耐震等級が生まれた背景
今回のテーマは、耐震等級って何ですか?耐震等級が生まれた背景についてご説明します。
地震大国と呼ばれる日本。
1995年には阪神大震災、2011年には東北大震災で、大きな津波による被害が起こっています。
そして直近では2016年4月14日と4月16日連続して、熊本で大きな地震が起こりました。
政府は1995年の阪神大震災を教訓として、耐震基準を見直しました。
2000年にさらに改正され、新耐震基準が発表されました。(それまでのものは旧耐震基準と呼ばれます。)
旧耐震基準(1981年5月31日以前のもの)が、中規模の地震で倒壊しない程度。
中規模の地震とはマグニチュード4程度なので、今回のようなマグニチュード6や7に対しては倒壊してしまう、少し弱い耐震基準だったわけです。
それが1981年6月1日以降は、中規模の地震マグニチュード4程度では損壊しない。そして7程度でも崩壊しないという基準を設けました。
ところが、こうして新しくできた新耐震基準でも、倒壊した例があるんですね。
熊本大震災の時がそうでした。
新耐震基準でも倒壊
こちらのグラフは、地震被害の割合を示したグラフです。
ブルーが無被害、黄色が小破・中破、オレンジが大破、赤が倒壊・崩壊 を示しています。
このグラフを見ていただくと、1981年5月までの建物について被害がなかったのは、わずか5%しかありませんでした。1981年6月から2000年5月の間は約20%が無被害となり、さらに2000年6月以降、被害がなかったのは半数を超えて61%でした。
しかしそれでも黄色の中破・小破と呼ばれる壊れた家が32%、大きく壊れた家が12%。倒壊してしまった家が2%もありました。
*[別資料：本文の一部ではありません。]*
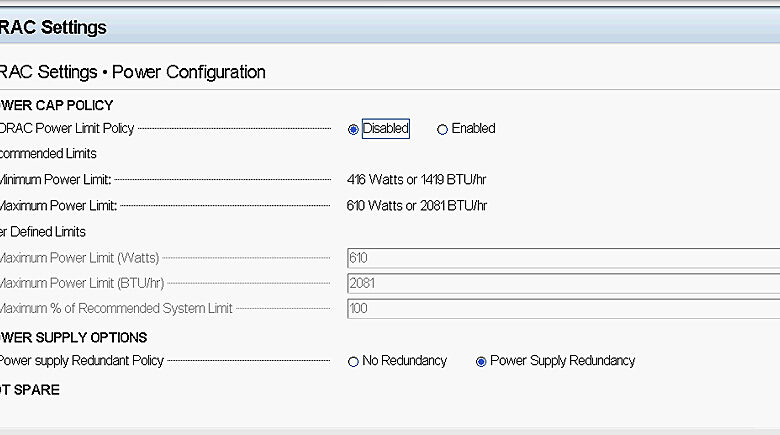Image resolution: width=780 pixels, height=435 pixels.
Task: Choose the No Redundancy option
Action: (x=353, y=362)
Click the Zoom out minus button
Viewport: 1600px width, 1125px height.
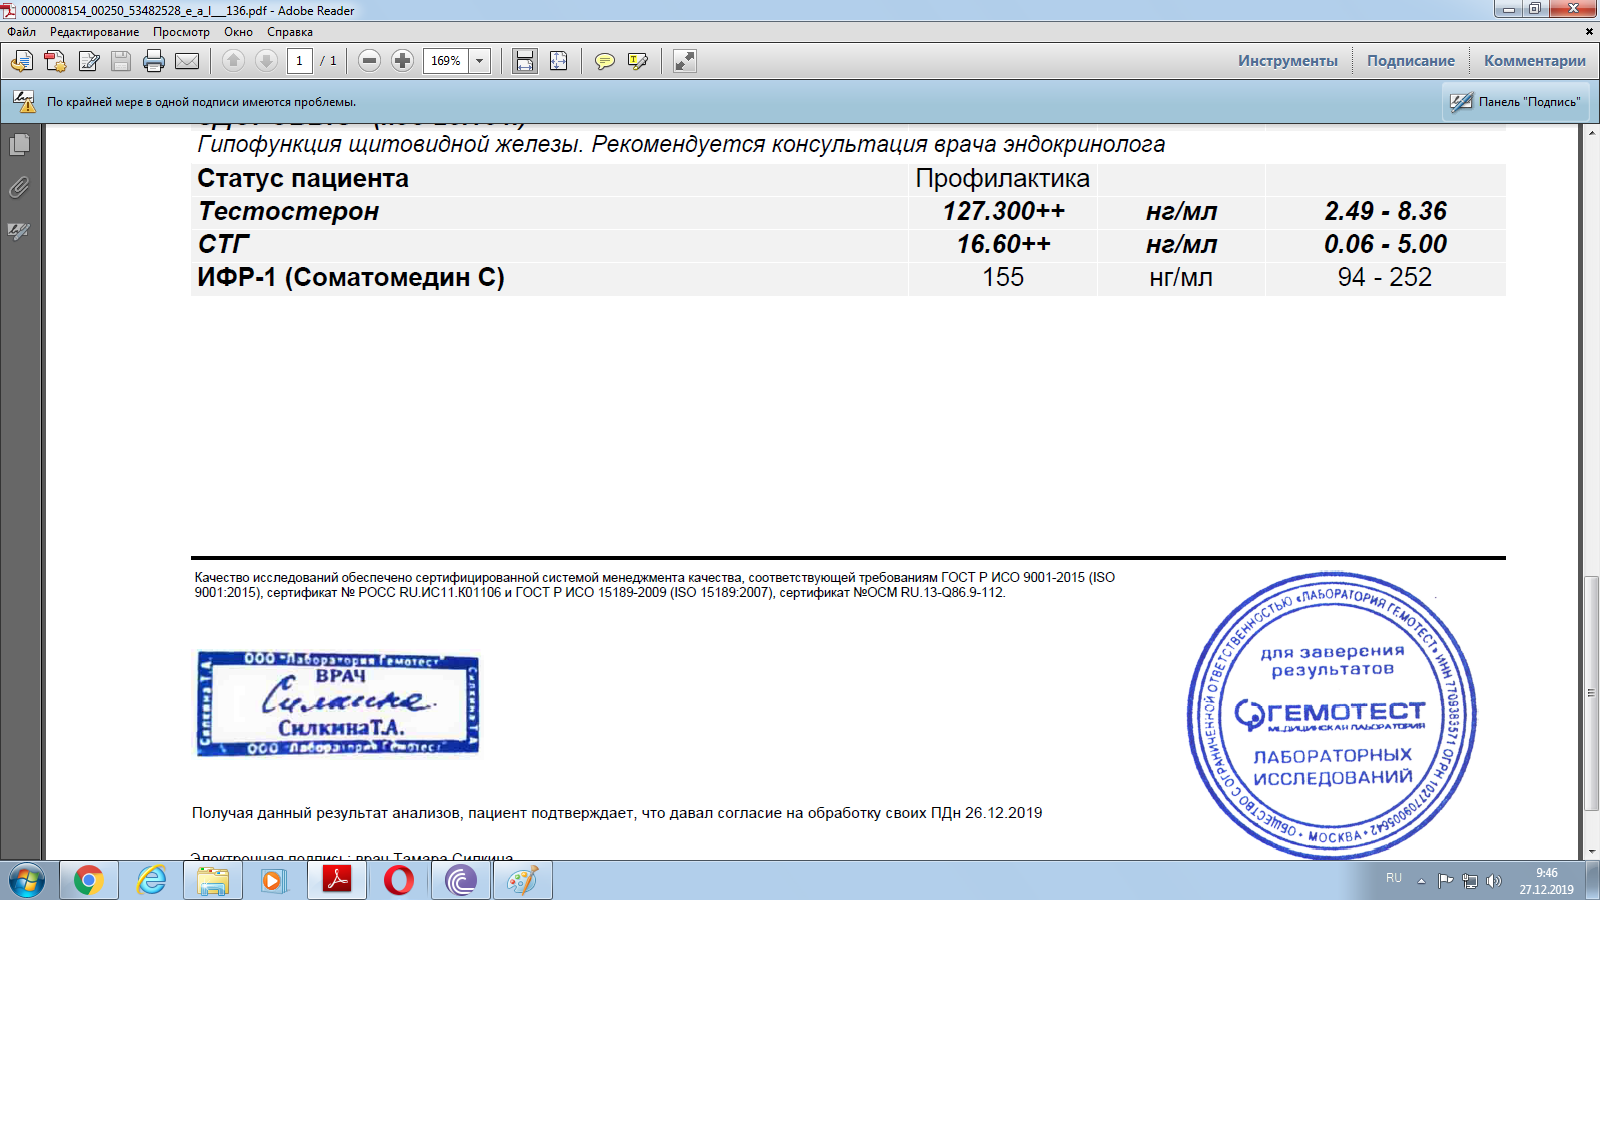pyautogui.click(x=369, y=61)
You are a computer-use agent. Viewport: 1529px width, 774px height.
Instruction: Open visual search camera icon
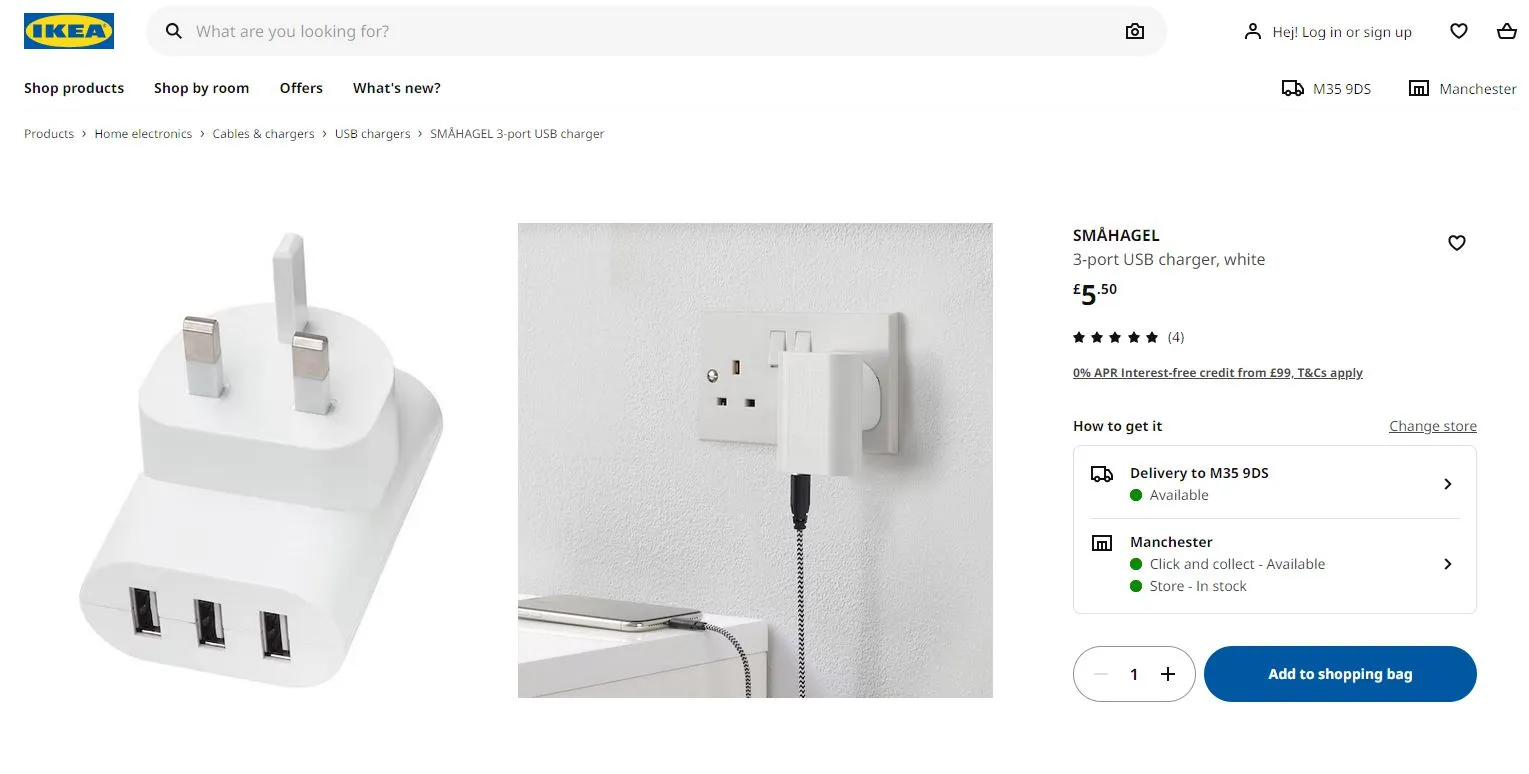click(1134, 32)
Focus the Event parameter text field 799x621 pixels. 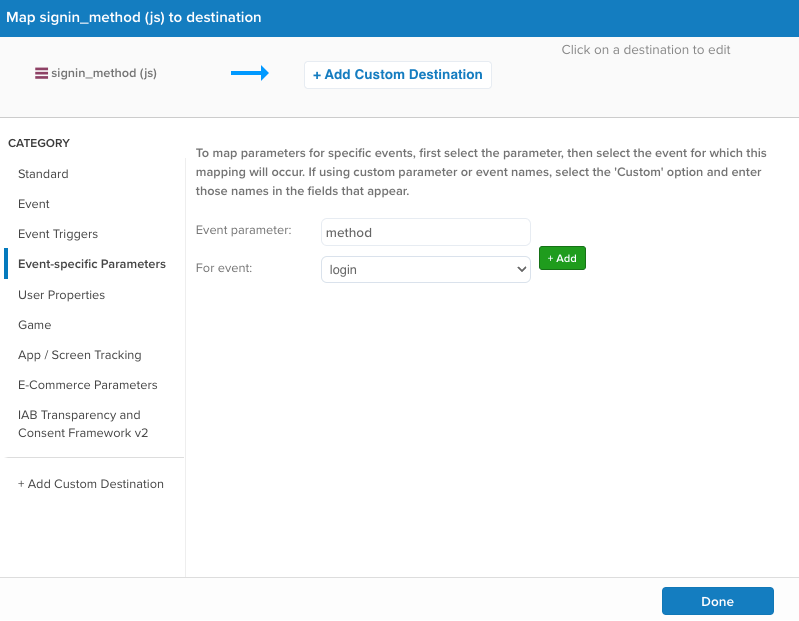(425, 232)
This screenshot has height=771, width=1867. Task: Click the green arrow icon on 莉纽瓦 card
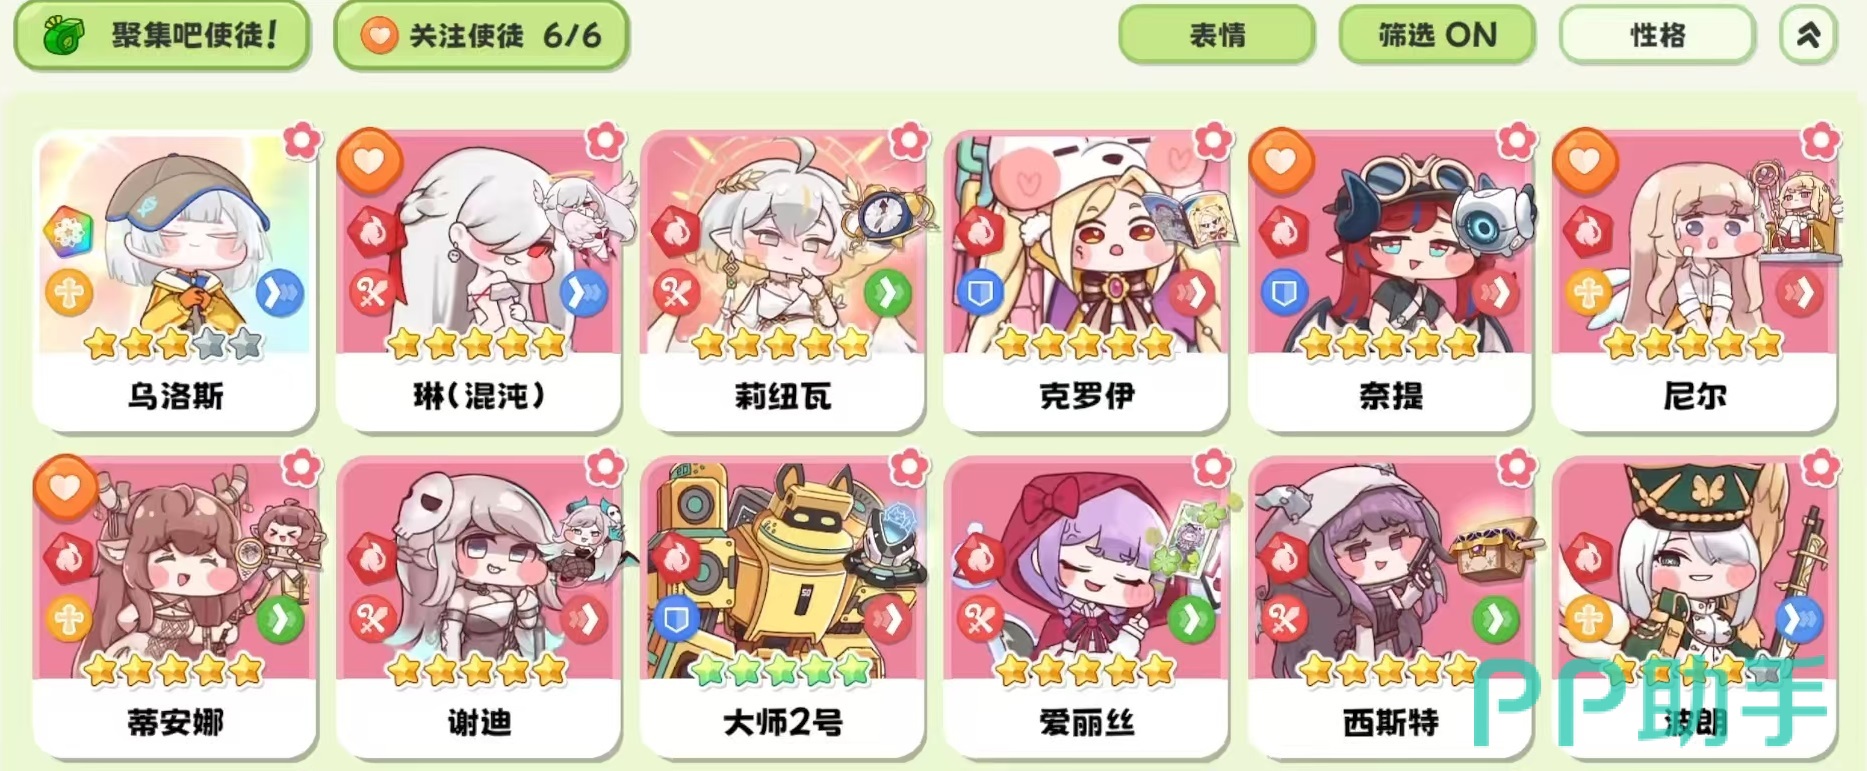click(x=887, y=293)
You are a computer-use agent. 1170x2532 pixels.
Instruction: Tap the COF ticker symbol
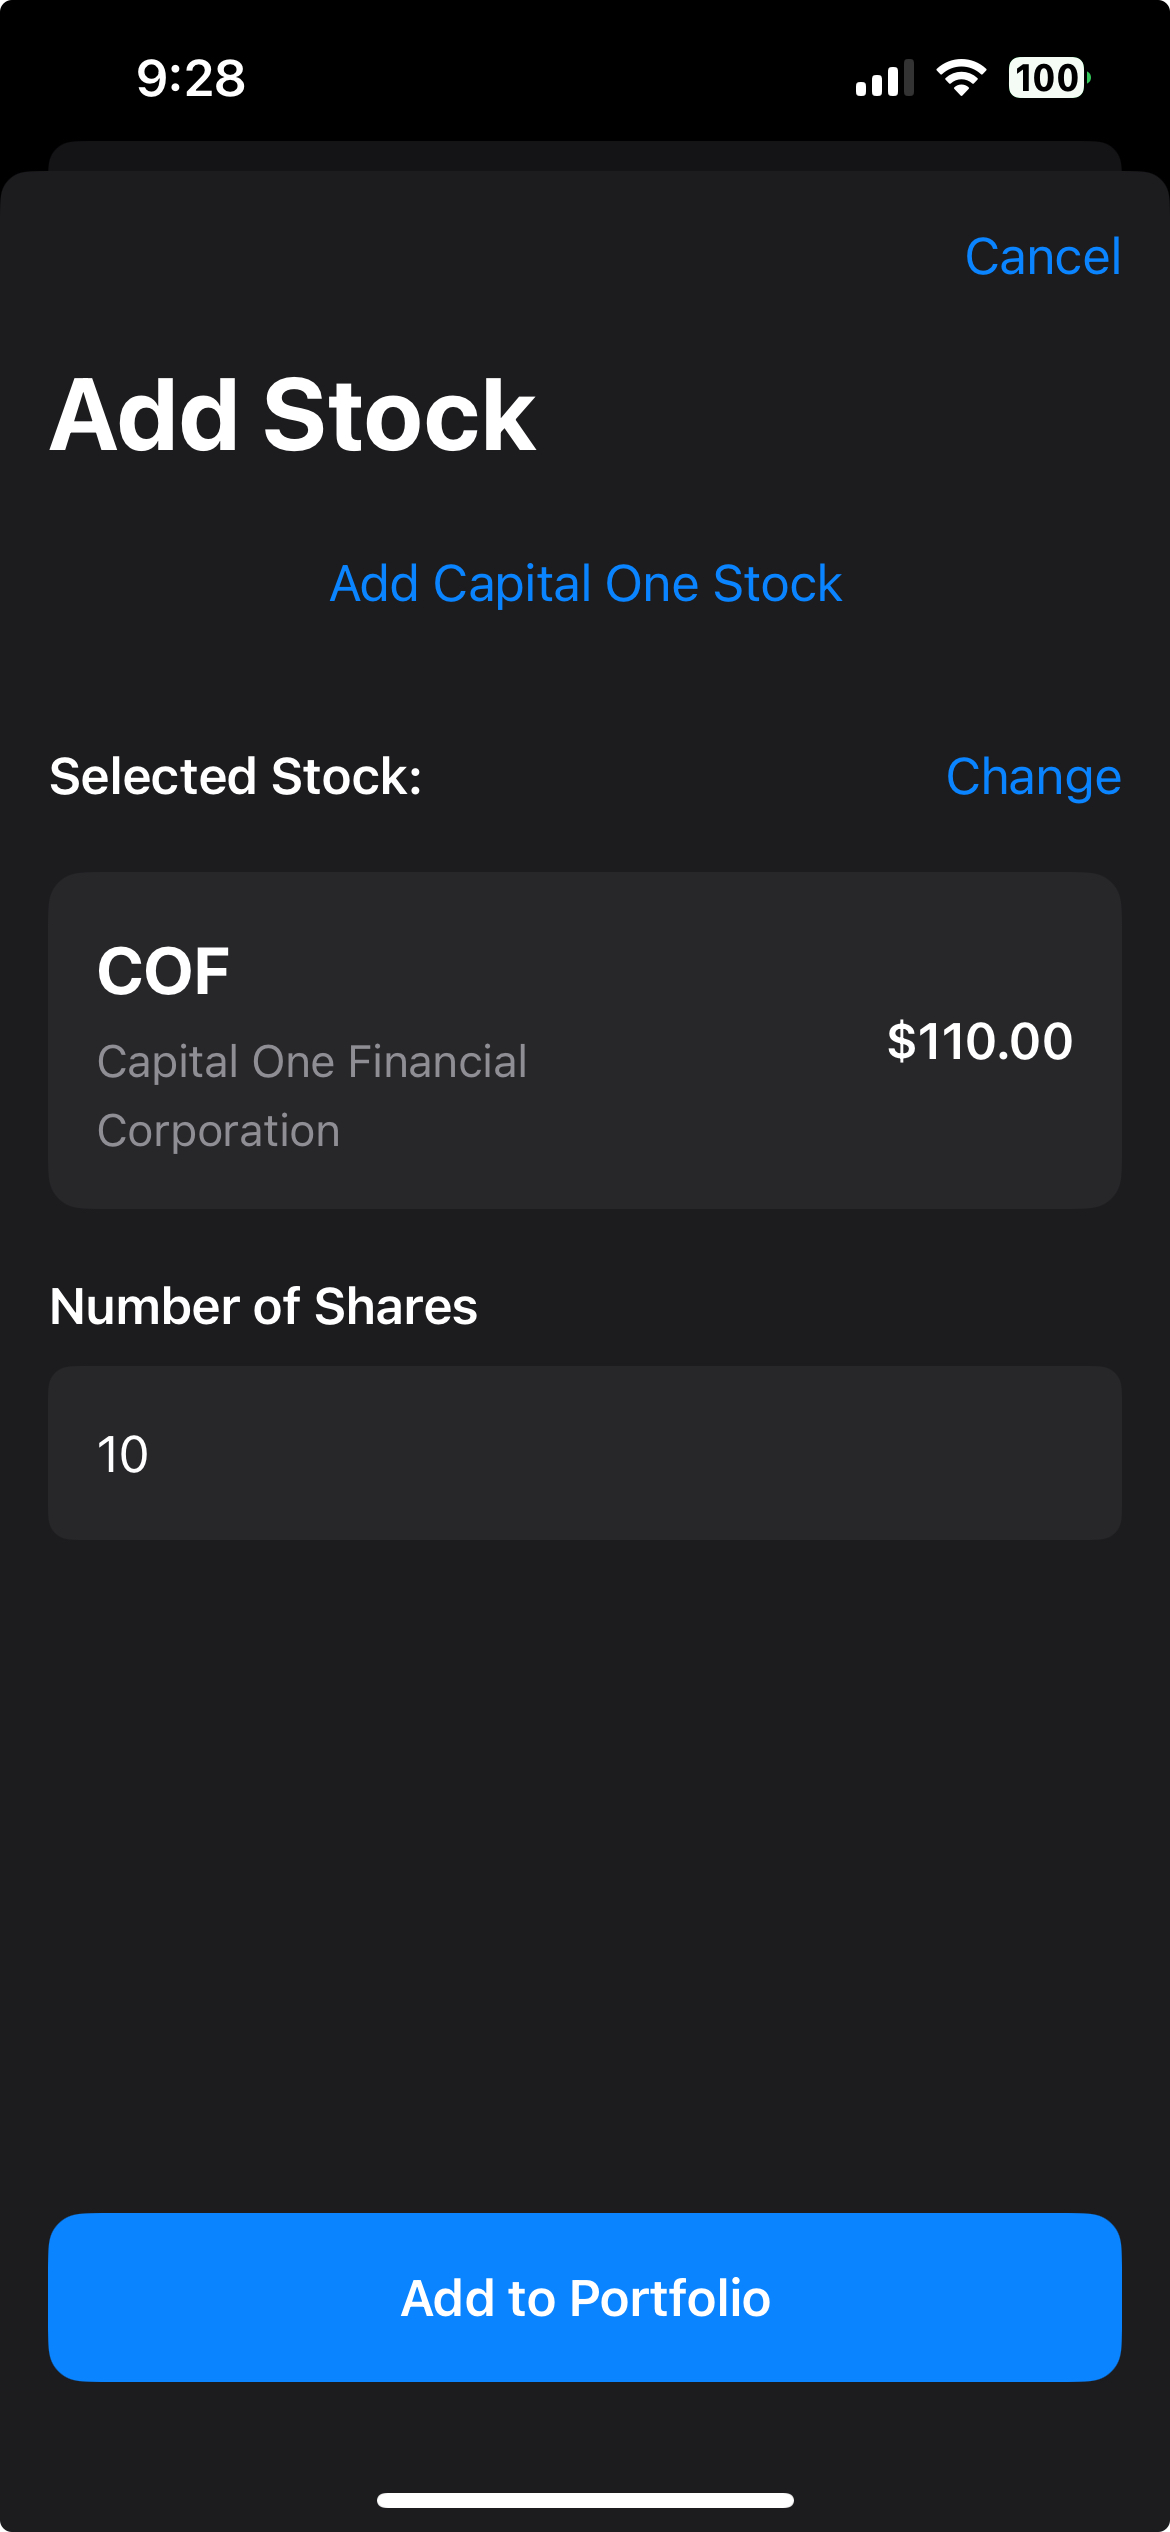(163, 971)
すなわち、新耐震基準の木造住宅も倒壊してしまったわけです。
更なる耐震基準の見直し
そこで熊本地震で耐震が見直されました。
熊本での地震は、震度6強が1日置いて、2日連続で発生しました。すると、新耐震基準であっても、筋交いが外れるなどして、一回目の地震ではなんとか持ったけれども、2回目の地震の際に倒壊してしまったという例が出てきました。
そこで新しく耐震等級が、3つに区分されました。
耐震等級1は、2000年に作られた制度で、建築基準法のレベルで、最低限新築の場合、必ずクリアすべき基準とされています。
耐震等級2は、その耐震等級1よりも1.25倍の力に対しても、倒壊や崩壊しない強さを耐震等級2としております。
さらに耐震等級3は、耐震等級1で耐えられる地震の1.5倍、それに対しても倒壊しない。
すなわち、耐震等級2は耐震等級1の25%強い家、耐震等級3は耐震等級1の50%増の強い家という基準になっています。
繰り返しますと、
耐震等級1は、建物が倒壊しても命が守られる程度の基準
耐震等級2は、破損しても全壊してしまわないで、改修したらもう一度居住できるという基準
耐震等級3は、熊本地震のように、震度6強が繰り返しても倒壊しない。居住続けることができる基準
となります。
耐震等級3の重要性
こちらの資料とみると、熊本地震では耐震等級3に相当する家は、小さな破損・軽微な破損が2棟あっただけで、無被害が14棟もありました。
つまり、少し補修するだけで住み続けられる家が耐震等級3ということがわかってきました。
損害比率を見て、一番上の旧耐震基準というのは、2000年に作られた耐震基準が守られていない家、もしくはそれ以前に建築された家。これは残念ながら、大きな倒壊が214棟、大きな潰れが133棟。新耐震基準になっても76棟が倒れる、85棟が大破、というような結果が証明されました。